» **DOCUMENT EXTRACT**
● ● ● ● ●

Navy adds flexibility to parental leave policy
By WILLIAM HOWARD | STARS AND STRIPES Published: June 22, 2018
Navy couples will now decide which parent gets primary caregiver leave under a new parental and adoption leave policy.
The rules announced Thursday allow six weeks of maternity convalescent leave for sailors giving birth, beginning after they leave hospital, along with six weeks leave for the primary caregiver. Secondary caregiver leave has risen from 10 to 14 days, according to a Navy statement.
Birth mothers received a block of 12 weeks maternity leave prior to the change.
The policy consolidates adoption, paternity and maternity leave into a Military Parental Leave Program planned for future release.
All leave periods are nonchargeable and must be used all at once within the first year of a birth or adoption, according to a Navy statement.
Sailors on or within three months of an operational deployment can defer their leave period until after the deployment. Deployed time will not be counted against them for the one-year expiration date, the statement said.
Commanding officers can authorize sailors to take parental leave while deployed for extenuating circumstances and where operational requirements may allow.
All active-duty sailors, reserve sailors in active duty assignments or mobilized for more than 12 continuous months, and parents of a qualifying birth or adoption on or after Dec. 23, 2016, can utilize the new leave rules.
In 2016, then-Defense Secretary Ash Carter announced a Defense Department-wide 12-week maternity leave policy.

● ● ● ● ●

» **EXTRACTED MATERIAL**
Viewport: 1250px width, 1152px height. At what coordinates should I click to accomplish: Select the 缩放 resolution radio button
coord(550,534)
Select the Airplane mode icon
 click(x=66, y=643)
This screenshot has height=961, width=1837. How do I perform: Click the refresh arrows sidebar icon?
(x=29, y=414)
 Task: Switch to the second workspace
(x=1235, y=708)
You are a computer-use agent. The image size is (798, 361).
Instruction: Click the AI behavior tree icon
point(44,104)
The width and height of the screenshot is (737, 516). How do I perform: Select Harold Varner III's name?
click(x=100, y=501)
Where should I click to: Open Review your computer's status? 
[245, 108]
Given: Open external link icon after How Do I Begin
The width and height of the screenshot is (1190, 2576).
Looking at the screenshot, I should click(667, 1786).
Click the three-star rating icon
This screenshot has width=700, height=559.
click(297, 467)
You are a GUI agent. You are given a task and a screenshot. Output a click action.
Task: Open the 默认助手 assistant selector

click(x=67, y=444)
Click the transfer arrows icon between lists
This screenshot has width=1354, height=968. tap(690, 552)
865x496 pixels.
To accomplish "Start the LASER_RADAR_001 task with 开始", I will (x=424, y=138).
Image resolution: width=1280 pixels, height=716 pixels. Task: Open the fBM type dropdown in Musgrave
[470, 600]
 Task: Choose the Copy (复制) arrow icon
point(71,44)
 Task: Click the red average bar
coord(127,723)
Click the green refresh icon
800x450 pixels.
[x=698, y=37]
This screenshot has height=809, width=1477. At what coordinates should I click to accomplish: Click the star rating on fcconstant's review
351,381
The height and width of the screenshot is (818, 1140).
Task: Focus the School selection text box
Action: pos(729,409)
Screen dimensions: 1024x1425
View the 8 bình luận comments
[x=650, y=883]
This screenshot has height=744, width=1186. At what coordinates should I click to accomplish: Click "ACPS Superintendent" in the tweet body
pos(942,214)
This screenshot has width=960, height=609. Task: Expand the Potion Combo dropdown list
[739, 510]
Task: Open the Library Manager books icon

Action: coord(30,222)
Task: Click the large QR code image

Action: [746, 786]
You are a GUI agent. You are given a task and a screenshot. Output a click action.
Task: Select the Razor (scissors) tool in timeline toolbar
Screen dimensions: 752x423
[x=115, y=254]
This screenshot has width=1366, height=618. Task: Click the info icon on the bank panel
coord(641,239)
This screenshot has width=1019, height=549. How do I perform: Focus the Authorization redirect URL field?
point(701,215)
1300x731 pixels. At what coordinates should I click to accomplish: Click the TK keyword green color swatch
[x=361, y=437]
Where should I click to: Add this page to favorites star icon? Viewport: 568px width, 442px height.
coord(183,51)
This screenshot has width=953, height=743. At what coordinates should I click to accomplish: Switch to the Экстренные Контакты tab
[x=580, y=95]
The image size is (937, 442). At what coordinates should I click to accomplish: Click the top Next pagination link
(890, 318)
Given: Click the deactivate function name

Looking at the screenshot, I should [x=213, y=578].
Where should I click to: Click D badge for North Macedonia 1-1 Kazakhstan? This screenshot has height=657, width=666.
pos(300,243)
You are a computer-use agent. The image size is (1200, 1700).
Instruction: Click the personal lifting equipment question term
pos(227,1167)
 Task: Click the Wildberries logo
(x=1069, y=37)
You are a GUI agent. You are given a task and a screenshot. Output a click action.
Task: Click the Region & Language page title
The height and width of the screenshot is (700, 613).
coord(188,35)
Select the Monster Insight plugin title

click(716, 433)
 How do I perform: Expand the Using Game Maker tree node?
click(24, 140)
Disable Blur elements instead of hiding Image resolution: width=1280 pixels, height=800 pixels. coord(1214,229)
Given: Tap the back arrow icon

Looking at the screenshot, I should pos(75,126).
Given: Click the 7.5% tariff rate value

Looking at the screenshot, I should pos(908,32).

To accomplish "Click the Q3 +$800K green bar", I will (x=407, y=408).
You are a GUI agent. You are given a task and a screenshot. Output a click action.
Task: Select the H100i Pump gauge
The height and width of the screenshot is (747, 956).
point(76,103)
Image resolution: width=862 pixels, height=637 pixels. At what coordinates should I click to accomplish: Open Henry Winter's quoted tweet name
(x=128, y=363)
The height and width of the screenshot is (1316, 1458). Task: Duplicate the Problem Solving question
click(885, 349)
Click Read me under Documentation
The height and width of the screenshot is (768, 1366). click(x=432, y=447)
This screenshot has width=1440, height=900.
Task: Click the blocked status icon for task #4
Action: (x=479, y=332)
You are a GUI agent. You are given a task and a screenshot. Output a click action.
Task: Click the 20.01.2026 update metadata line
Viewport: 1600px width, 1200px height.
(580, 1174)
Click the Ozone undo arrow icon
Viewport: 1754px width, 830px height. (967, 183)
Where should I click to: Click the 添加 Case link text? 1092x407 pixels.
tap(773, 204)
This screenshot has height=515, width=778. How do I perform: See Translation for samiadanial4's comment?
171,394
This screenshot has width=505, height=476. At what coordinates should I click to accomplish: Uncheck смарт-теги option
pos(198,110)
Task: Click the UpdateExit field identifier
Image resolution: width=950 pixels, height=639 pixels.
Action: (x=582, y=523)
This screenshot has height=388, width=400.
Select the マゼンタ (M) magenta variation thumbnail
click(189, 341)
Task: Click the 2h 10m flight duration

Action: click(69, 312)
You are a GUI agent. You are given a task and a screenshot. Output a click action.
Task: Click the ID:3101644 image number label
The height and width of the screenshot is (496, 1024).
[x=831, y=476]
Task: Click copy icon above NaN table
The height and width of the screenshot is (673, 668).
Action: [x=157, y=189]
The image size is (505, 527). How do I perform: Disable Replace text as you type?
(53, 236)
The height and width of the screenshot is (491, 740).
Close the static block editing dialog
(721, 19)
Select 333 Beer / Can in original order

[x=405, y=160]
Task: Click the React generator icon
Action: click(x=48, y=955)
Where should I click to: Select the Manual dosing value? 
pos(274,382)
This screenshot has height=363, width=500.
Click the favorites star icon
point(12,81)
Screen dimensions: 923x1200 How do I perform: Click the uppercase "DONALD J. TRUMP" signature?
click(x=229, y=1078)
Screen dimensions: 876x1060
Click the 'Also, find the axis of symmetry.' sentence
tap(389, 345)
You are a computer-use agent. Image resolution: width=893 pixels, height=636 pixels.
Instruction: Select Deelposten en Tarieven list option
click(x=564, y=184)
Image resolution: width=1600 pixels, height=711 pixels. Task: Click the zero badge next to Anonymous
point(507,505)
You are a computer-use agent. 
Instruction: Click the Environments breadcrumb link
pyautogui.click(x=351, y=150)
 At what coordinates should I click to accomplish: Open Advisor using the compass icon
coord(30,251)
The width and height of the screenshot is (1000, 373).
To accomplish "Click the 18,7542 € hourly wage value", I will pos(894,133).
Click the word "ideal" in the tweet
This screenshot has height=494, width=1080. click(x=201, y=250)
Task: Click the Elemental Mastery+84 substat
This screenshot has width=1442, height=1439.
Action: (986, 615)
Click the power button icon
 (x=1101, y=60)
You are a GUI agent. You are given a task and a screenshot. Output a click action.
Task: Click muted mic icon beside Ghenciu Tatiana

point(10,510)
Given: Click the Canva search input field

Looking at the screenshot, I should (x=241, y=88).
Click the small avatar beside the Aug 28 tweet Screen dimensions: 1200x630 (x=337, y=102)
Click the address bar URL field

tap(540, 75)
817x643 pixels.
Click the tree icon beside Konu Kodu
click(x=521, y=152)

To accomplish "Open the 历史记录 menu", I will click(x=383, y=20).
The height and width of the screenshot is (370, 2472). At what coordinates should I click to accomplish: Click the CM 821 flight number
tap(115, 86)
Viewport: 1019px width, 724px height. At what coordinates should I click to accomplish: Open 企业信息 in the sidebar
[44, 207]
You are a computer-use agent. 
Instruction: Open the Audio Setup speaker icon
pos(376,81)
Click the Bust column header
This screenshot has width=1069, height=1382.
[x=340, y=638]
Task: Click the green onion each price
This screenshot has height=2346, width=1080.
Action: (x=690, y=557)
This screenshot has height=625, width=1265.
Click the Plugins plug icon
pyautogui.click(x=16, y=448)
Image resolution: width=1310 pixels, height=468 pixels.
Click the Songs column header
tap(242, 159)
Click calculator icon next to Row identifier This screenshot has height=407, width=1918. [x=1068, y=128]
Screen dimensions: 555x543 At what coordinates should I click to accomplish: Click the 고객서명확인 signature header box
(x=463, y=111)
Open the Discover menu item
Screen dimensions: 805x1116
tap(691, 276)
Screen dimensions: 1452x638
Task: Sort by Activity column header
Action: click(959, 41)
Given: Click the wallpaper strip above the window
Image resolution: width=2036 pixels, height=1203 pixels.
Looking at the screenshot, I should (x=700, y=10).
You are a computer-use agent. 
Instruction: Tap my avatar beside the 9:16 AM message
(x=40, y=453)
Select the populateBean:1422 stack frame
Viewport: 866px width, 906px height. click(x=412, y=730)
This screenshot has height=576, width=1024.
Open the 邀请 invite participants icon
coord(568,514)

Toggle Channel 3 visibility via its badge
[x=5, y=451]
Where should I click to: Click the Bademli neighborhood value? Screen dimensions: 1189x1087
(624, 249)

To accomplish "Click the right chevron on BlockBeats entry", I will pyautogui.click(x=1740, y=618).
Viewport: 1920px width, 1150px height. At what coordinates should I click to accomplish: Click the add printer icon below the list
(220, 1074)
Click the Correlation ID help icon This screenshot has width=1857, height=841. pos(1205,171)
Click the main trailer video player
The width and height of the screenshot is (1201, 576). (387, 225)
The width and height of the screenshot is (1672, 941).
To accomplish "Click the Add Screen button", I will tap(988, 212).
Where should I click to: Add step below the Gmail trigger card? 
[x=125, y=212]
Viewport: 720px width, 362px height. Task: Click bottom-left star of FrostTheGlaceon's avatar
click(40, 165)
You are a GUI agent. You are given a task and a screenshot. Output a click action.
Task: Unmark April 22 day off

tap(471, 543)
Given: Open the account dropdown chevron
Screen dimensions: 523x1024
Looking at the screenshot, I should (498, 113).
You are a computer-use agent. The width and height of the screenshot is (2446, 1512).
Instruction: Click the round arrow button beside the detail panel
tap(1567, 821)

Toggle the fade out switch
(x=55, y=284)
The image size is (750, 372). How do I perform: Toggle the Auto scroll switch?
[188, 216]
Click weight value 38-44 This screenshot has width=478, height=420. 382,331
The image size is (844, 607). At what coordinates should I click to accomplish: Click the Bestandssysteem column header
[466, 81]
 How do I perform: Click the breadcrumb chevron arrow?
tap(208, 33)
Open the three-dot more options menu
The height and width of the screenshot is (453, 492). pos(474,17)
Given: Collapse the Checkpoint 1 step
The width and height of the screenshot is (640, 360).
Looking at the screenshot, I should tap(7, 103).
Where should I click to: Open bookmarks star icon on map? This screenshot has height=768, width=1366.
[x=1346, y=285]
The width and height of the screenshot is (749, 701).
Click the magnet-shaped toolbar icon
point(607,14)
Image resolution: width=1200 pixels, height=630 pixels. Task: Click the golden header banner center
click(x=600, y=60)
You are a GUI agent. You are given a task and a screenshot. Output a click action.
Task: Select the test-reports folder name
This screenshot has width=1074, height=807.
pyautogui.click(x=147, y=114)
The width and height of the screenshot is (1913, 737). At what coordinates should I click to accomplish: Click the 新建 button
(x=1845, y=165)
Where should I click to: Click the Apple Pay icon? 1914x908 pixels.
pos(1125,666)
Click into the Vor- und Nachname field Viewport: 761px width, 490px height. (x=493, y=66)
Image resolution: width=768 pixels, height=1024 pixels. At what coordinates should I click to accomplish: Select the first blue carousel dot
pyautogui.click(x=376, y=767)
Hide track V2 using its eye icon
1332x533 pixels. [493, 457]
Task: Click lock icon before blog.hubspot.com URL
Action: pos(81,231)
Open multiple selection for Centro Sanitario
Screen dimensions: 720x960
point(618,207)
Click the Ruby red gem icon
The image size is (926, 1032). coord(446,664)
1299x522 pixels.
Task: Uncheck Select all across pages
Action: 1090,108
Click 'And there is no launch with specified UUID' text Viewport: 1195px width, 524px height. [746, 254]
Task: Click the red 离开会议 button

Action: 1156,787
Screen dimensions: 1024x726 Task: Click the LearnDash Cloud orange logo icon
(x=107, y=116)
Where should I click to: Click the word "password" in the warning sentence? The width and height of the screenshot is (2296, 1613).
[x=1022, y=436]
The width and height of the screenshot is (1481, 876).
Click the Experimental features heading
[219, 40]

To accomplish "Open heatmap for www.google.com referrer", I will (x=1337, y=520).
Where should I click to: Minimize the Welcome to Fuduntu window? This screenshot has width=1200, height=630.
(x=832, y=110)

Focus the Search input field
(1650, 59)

● ● ● ● ●

» **PROBLEM 1**
Under the new rules in the Navy parental leave article, how many days of secondary caregiver leave do sailors receive?
» **PROBLEM 2**
Render this sentence from the Navy parental leave article in Spanish: "Birth mothers received a block of 12 weeks maternity leave prior to the change."
» **PROBLEM 3**
Carry on the Navy parental leave article past its final sentence.
The items have nothing to do with the Navy parental leave article and can be set aside.

» **ANSWER AREA 1**
14 days, up from 10.

» **ANSWER AREA 2**
Las madres biológicas recibían un bloque de 12 semanas de licencia por maternidad antes del cambio.

» **ANSWER AREA 3**
The Air Force and Marines updated their policies earlier this month, while the Army last updated their policy in 2016.
Soldiers can receive up to a total 12 weeks of maternity leave, more than double the previous policy, and birth mothers become nondeployable for six months. Secondary caregivers are still only allowed 10 days of nonchargeable administrative leave.
Airmen had their maternity leave cut in half from 12 to six weeks, but are now allotted an additional six weeks of leave for the primary caregiver and three weeks for the secondary caregiver.
Marines also had their maternity leave reduced from 12 to six weeks but gained six weeks of primary caregiver leave, which they can delay for up to a year. Secondary caregivers received an increase from 10 to 14 days.
Ensign Rhonaka Williams, a nurse at Naval Hospital Jacksonville?s maternal infant unit, reviews discharge instructions with Machinist?s Mate 3rd Class Danesha Jones and Machinist?s Mate 3rd Class Tyreke Jones after the birth of their baby boy. The Navy announced a new parental leave plan on Thursday.